In the 2013 Spring Koushien, 16 year-old Saibi ace pitcher, Tomohiro Anraku, threw 772 pitches in nine days. Five games, nine days, 772 pitches. There is no need for embellishment, because those numbers say it all. He is an elusive kaibutsu – a monster in both pitching and presence – not only in the games he plays in, but over the entire Koushien tournament. Rumors, awe, and the perception of his ability affect the mindset of other teams competing for the title. Anraku’s pitch count and perceived stamina drew national reverence and international ire, with Don Nomura (now an advisor to Texas Rangers pitcher Yu Darvish) likening coaches’ treatment of Anraku to child abuse.

While discussing Ace of Diamond with a friend of mine the other day, he lauded the series for focusing on “the Yankees” of Japanese high school baseball, as opposed to another team of scrappy underdogs. For the most part – although I would more readily compare Japanese high school baseball to American college football – this analogy holds true. Eijun Sawamura leaves Nagano to attend the powerhouse baseball factory Seidou for his high school career. He himself is a scrappy underdog because Seidou is just that good, churning out highly-competitive teams year after year. With enough players to field at least three teams, if one person fails there is another waiting eagerly on the bench for their chance. For Sawamura, who yearns to be the ace pitcher of Seidou, the rookie kaibutsu, Satoru Furuya, solidly stands in his way.

Furuya arrives with one monstrous pitch in a practice game, rocketing him from the first-year squad to the first-string team. His debut outing against Yokohama in the Kanto tournament nets him six strikeouts in six batters. The game was already lost by the time Furuya takes the mound, but his composure and presence are no less impressive for it. Furuya owns that game like a true monster should. Glory lies ahead for Furuya, provided that he can stay healthy enough to carry his team. As of episode nine, his health and stamina appear to be up in the air. The amount of power required to pitch as Furuya does cannot be sustained without further training and extreme attentiveness to even the slightest of injuries, like a split nail.

Motoki Haruna of Ookiku Furikabutte is often called the worst pitcher by his former catcher, Takaya Abe. Purposefully limiting his own pitch count in order to preserve his arm for a career in baseball, Haruna is a rare pitcher in Japan as one who does not see Koushien as the end all be all of his place in baseball. He has the stuff to become a kaibutsu, but deliberately chooses his own future career over potential high school immortality, affecting every team he plays for, including his current high school team, Musashino. While Abe and Haruna also have a storied personal history, the crux of their disagreement lies in what they value in baseball.

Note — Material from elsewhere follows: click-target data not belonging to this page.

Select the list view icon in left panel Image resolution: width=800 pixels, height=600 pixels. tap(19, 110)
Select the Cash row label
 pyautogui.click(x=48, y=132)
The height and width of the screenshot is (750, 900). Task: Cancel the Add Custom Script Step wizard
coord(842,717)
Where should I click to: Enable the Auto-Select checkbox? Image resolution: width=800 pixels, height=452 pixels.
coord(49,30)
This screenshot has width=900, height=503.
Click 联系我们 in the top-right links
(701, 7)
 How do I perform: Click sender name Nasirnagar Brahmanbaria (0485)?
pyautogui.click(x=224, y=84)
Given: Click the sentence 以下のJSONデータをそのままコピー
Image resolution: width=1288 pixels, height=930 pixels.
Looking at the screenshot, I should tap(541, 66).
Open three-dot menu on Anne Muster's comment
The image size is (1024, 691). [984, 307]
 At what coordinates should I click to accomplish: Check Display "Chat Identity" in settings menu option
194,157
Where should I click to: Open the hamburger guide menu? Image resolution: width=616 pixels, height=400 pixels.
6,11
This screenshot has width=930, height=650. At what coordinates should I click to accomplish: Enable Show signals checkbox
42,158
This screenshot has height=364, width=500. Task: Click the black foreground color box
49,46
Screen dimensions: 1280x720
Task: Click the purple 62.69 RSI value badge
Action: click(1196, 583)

Haruna cares for his Musashino teammates, but values his future career above all. Abe sees Haruna’s pitch count limit as a selfish disregard for how hard his teammates are working towards a common goal of winning, resulting in Abe calling him “the worst.”

Currently excelling in Major League Baseball for the Texas Rangers is Japanese pitcher Yu Darvish. His success is partially due to the fact that he, like Haruna, had his pitch count limited while in high school. His high school record is no less impressive for it, having led his team to four appearances in the Koushien tournament, in spite of never winning the title while at Tohoku High. Farsad Darvish specifically sent his son, Yu, to Tohoku – a baseball powerhouse in the same vein as Ace of Diamond‘s Seidou – and kept a close watch over him the entire time. Like Haruna, Darvish did not become a kaibutsu, in spite of arguably having the presence and mechanical skill. Following high school, and his days in Japan with the Hokkaido Nippon Ham Fighters, Darvish continued to pay specific attention to his pitching style and any stress arising from specific pitches. In 2006, Darvish purposefully phased the screwball out of his pitching repertoire due to the strain it had put on his shoulder.

One can’t help but wonder where Darvish would be if he had become a kaibutsu for Tohoku, like Tomohiro Anraku for Saibi, or former Red Sox pitcher, Daisuke Matsuzaka for Yokohama. In Ace of Diamond, Coach Kataoka of Seidou has intense loyalty to the idea of the ace pitcher, even with whispers among his peers that times are changing.  Although the series refrains from taking one side over another, it shows the consequences with a surprisingly deft touch. Both Furuya and Sawamura have been gifted to Coach Kataoka, and their development is now firmly in his hands.